=== Section Start ===

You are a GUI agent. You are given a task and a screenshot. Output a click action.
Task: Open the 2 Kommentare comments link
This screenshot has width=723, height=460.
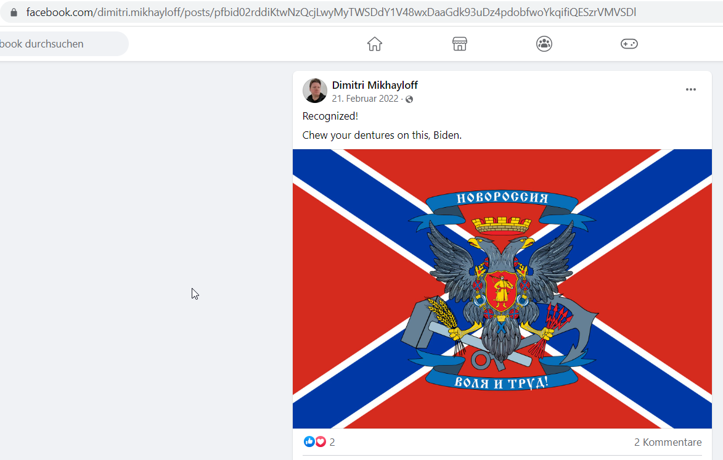click(668, 442)
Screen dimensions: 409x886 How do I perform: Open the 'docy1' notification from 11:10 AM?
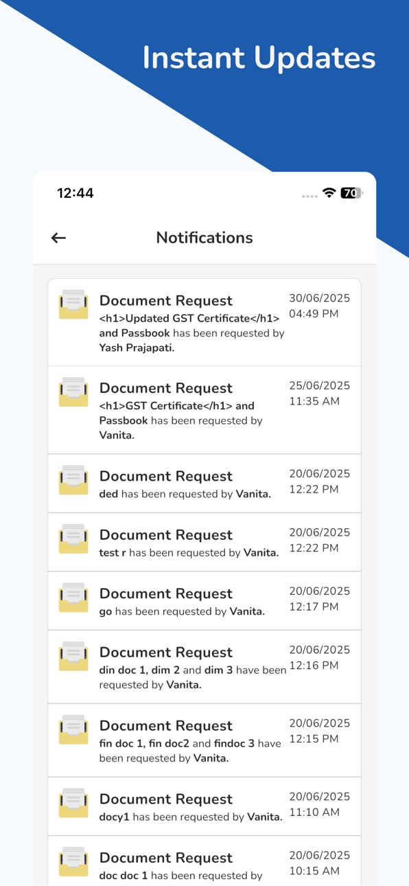coord(205,806)
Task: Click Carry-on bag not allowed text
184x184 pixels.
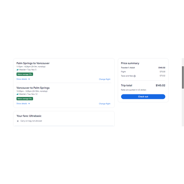Action: 31,121

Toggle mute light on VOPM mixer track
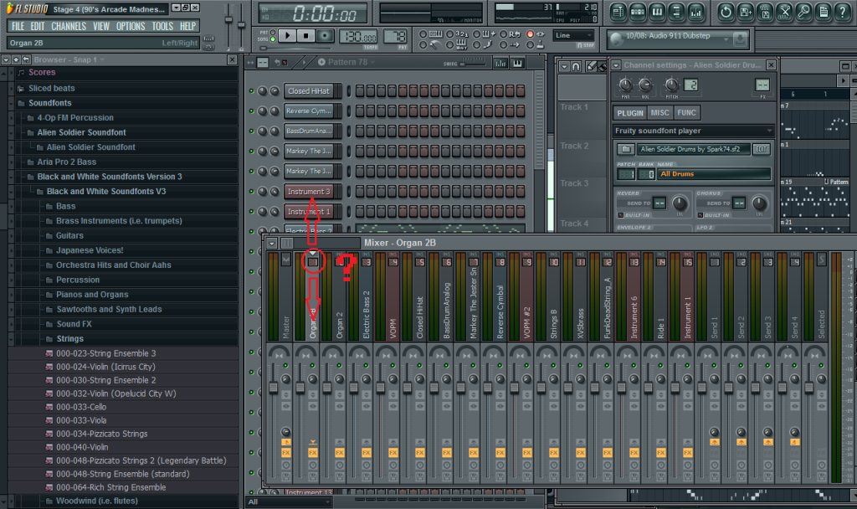[x=392, y=365]
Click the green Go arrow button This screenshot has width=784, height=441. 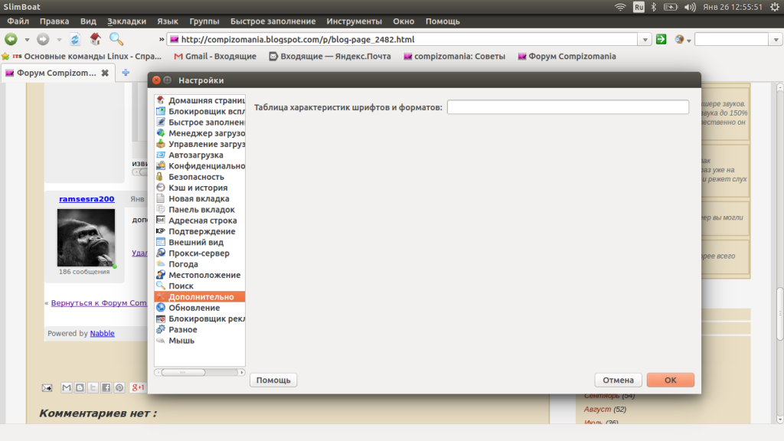[661, 39]
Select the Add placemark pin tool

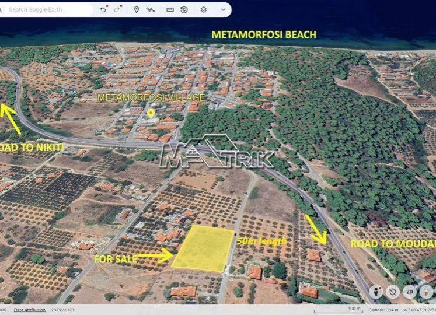137,10
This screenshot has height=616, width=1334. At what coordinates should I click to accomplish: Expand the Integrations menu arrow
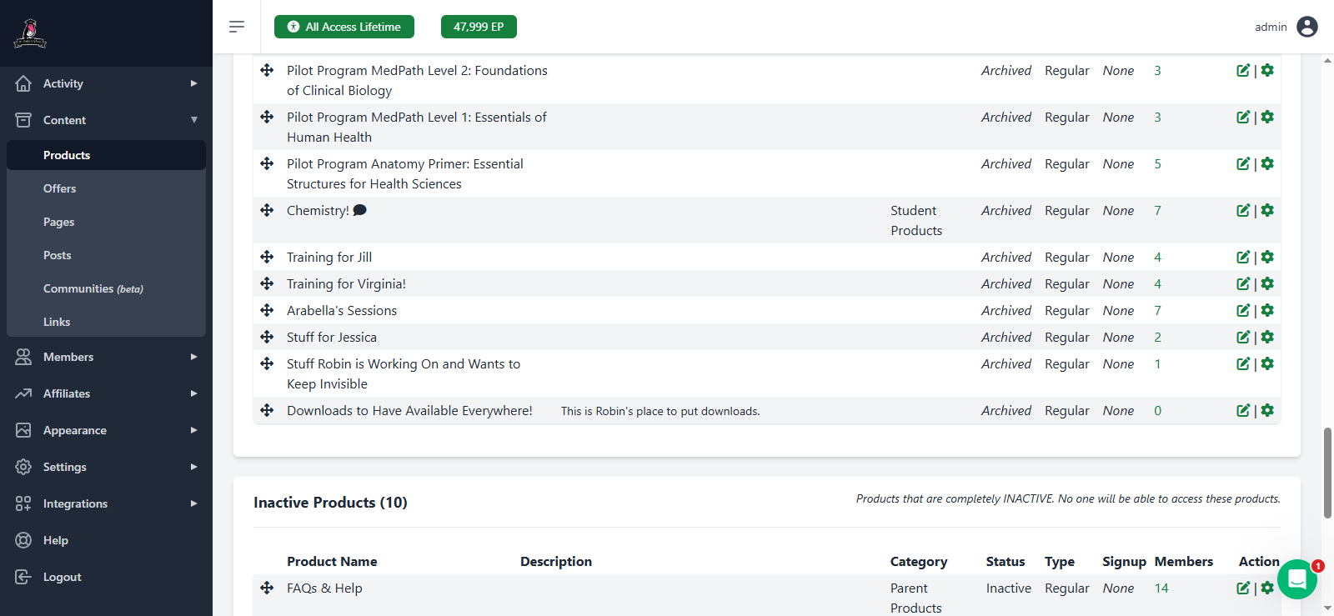click(193, 503)
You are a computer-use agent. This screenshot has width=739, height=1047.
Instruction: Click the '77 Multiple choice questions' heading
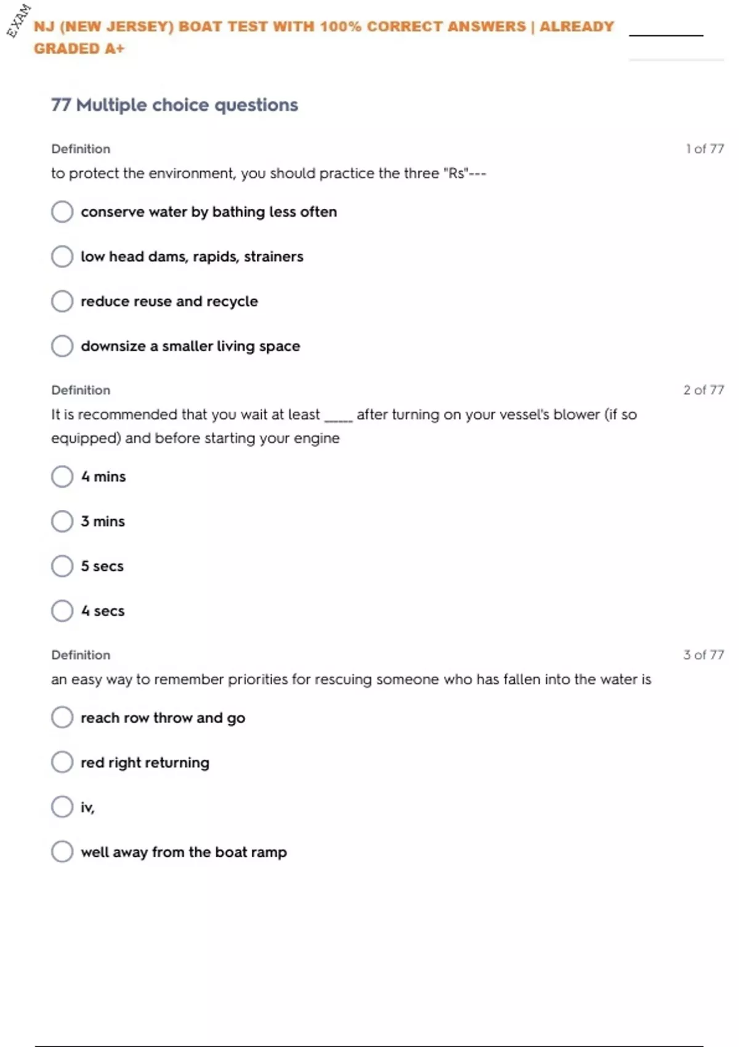(x=174, y=105)
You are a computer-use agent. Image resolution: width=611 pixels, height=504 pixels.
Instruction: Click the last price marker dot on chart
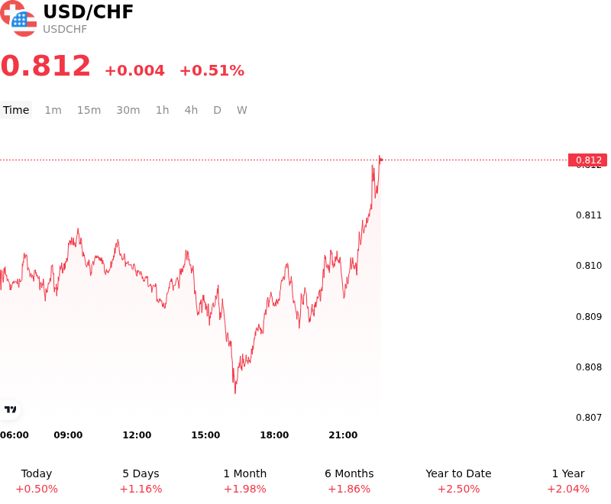click(380, 160)
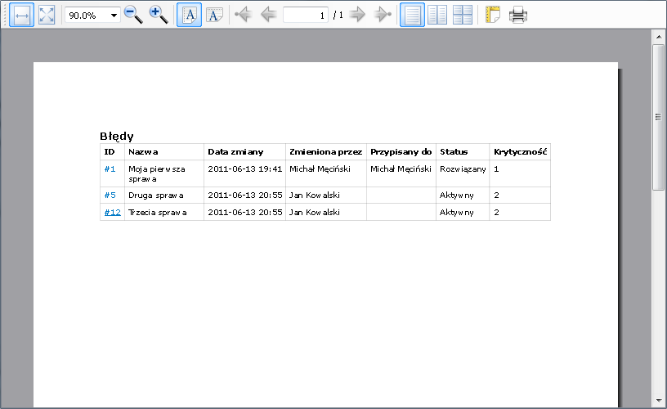Go to the next page
This screenshot has width=667, height=409.
[x=357, y=15]
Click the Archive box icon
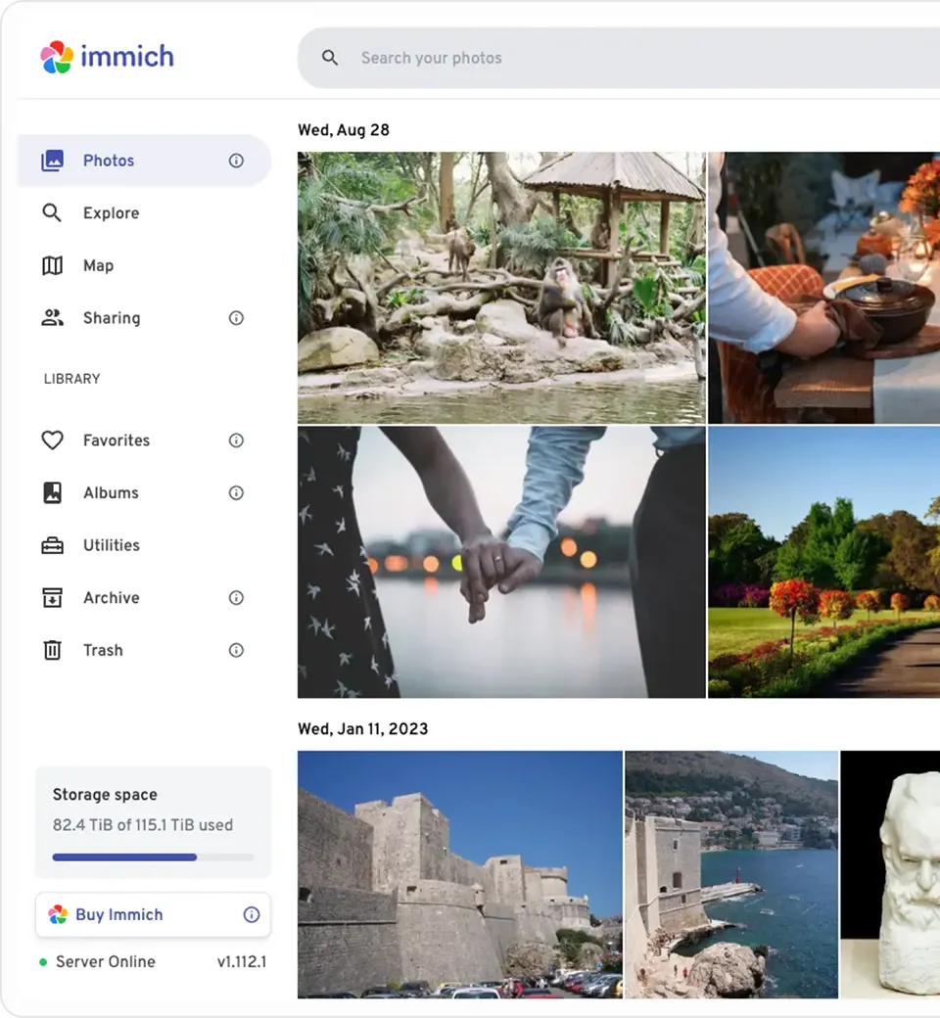 point(52,597)
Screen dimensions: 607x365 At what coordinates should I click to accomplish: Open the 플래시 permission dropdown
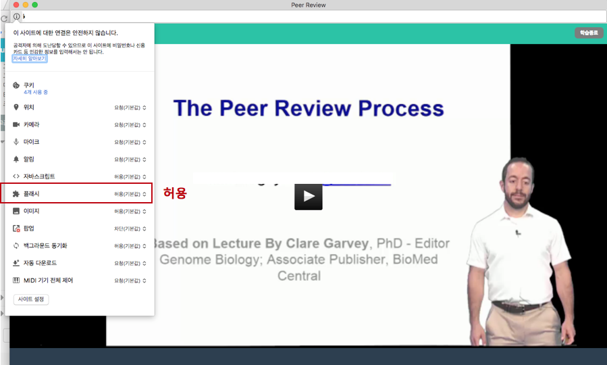tap(130, 194)
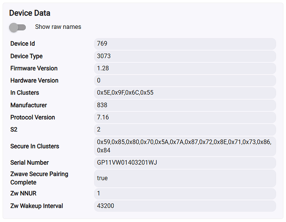286x222 pixels.
Task: Click the Protocol Version value 7.16
Action: tap(103, 117)
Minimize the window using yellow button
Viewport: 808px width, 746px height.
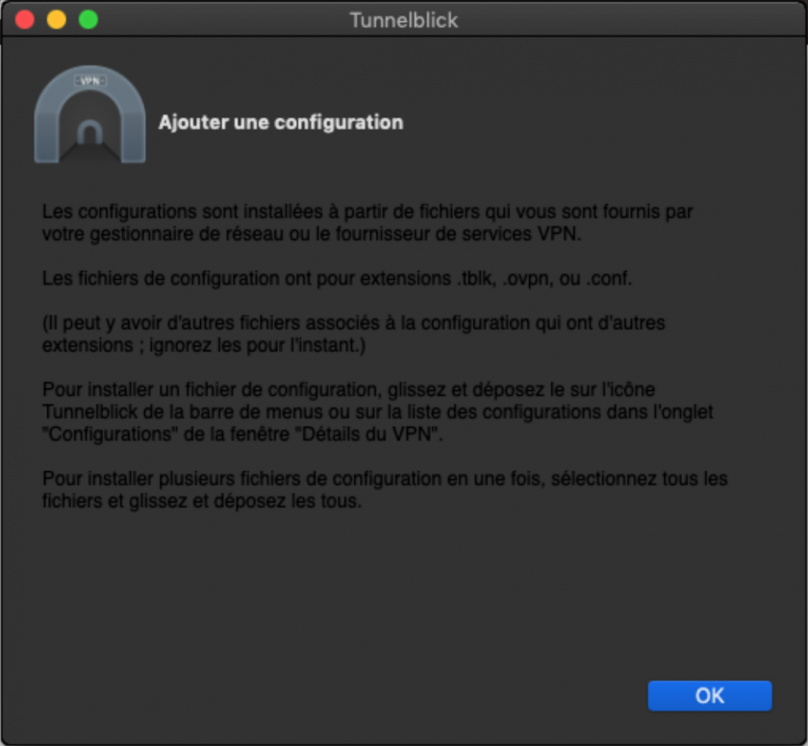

=== Section End ===

HOW TO COMPLETE THIS TASK: Up to and including the last line of the listing, starting at the line with "Click the Archive box icon", extract every line exactly and leave out the pictures.

ANSWER FOR THIS EXERCISE:
Click the Archive box icon
 point(52,597)
Screen dimensions: 607x365 At what coordinates should I click to accomplish: Open the 플래시 permission dropdown
tap(130, 194)
286x222 pixels.
Task: Click the Protocol Version value 7.16
Action: tap(103, 117)
Minimize the window using yellow button
Viewport: 808px width, 746px height.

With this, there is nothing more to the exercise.